Ancora una volta, sembra che il governo di Madrid stia cercando in tutti i modi di far aumentare il numero di catalani pronti a stracciare la carta d’identità spagnola, oggi certificato nel 47.8% degli elettori in Catalogna.
Neanche il tempo di diradare la polvere della battaglia elettorale che arriva puntuale l’arma più efficace per rafforzare un presidente Artur Mas indebolito dalla mancanza di appoggi parlamentari sufficienti per coronare il suo sogno di trasformarsi per la terza volta in President de la Generalitat de Catalunya. Proprio quando la lista Junts pel Sí dietro le quinte si stava per arrendere all’eventualità di dover trovare un altro candidato più gradito al movimento indipendentista di sinistra della Cup, arriva l’annuncio che Mas, assieme all’ex vicepresidente del governo catalano Joana Ortega (che è uscita dal governo quando il partito alleato di Mas, Unió, ha deciso di abbandonare la coalizione alcuni mesi fa) e all’ancora in carica ministra dell’istruzione Irene Rigau devono presentarsi a dichiarare come imputati davanti al giudice il 15 ottobre.

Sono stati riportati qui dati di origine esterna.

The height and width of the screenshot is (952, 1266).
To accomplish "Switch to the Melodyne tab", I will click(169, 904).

Tra l’altro, una data proprio inopportuna: il 15 ottobre 1940 le truppe franchiste fucilarono nel castello di Montjuic l’ultimo presidente democratico catalano prima dell’avvento della dittatura, Lluís Companys, esponente di Esquerra Republicana, che avevano catturato dall’esilio e torturato.

La vicenda giudiziale risale al famoso referendum del 9 novembre scorso. Il parlamento catalano con una legge per istituire consulte popolari l’aveva reso possibile, ma il governo di Madrid l’aveva impugnato ben due volte per cercar di impedirne la celebrazione. Alla fine, il governo di Mas era ricorso all’escamotage di non “convocare” proprio nulla, ma di fatto quasi 2 milioni e mezzo di catalani si erano recati “informalmente” alle urne per dire come la pensavano.

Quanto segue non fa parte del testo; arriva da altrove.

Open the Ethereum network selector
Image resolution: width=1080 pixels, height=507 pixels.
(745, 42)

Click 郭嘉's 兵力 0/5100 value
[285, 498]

Il governo del Pp aveva reagito denunciando Mas e i due membri del suo governo al procuratore generale dello Stato (Fiscalía del Estado) per i delitti di «disobbedienza grave, prevaricazione, appropriazione indebita e usurpazione di funzioni» per aver «disobbedito» all’ordine del Tribunale Costituzionale di non celebrare il referendum. Assieme al presidente catalano, la vicepresidente e la ministra dell’istruzione (per aver favorito l’utilizzo di locali pubblici, cioè le scuole). Reati molto gravi, che potrebbero portare all’inabilitazione che impedirebbe a Mas e alle altre due imputate di esercitare cariche pubbliche fino a dieci anni.

Tra l’altro, il procuratore generale catalano, assieme ai nove giudici che compongono la procura generale catalana (gerarchicamente sottoposta a quella dello stato) si erano rifiutati di imputare i membri dell’esecutivo di Barcellona, e hanno dovuto accettare l’imputazione per ordine del Fiscal General del Estado Eduardo Torres-Dulce, come no, scelto direttamente dall’esecutivo Rajoy.

Il ministro della Giustizia del governo spagnolo, Rafael Català, ha ammesso che si è attesa questa settimana «per non interferire» con le elezioni.

Le reazioni a Barcellona non si sono fatte attendere. «Anomalia democratica», l’ha chiamata la portavoce dell’esecutivo catalano Neus Munté; Esquerra Republicana ha detto che «è un’ulteriore prova che dobbiamo essere indipendenti».

La Cup ha parlato di uno stato «inquisitoriale» e ha espresso solidarietà a Mas, parlando di due milioni di disobbedienti «felicissimi» di essere imputati anche loro; la sindaca di Barcellona Ada Colau parla di «disprezzo per la democrazia». Per i socialisti catalani si tratta di una «imputazione politica».

Íñigo Errejón di Podemos per twitter sostiene che Mas «dovrebbe rendere conto della corruzione e dei tagli, non per aver fatto votare la gente». Intanto il conto alla rovescia è cominciato: al massimo entro un mese si deve costituire il nuovo parlamento.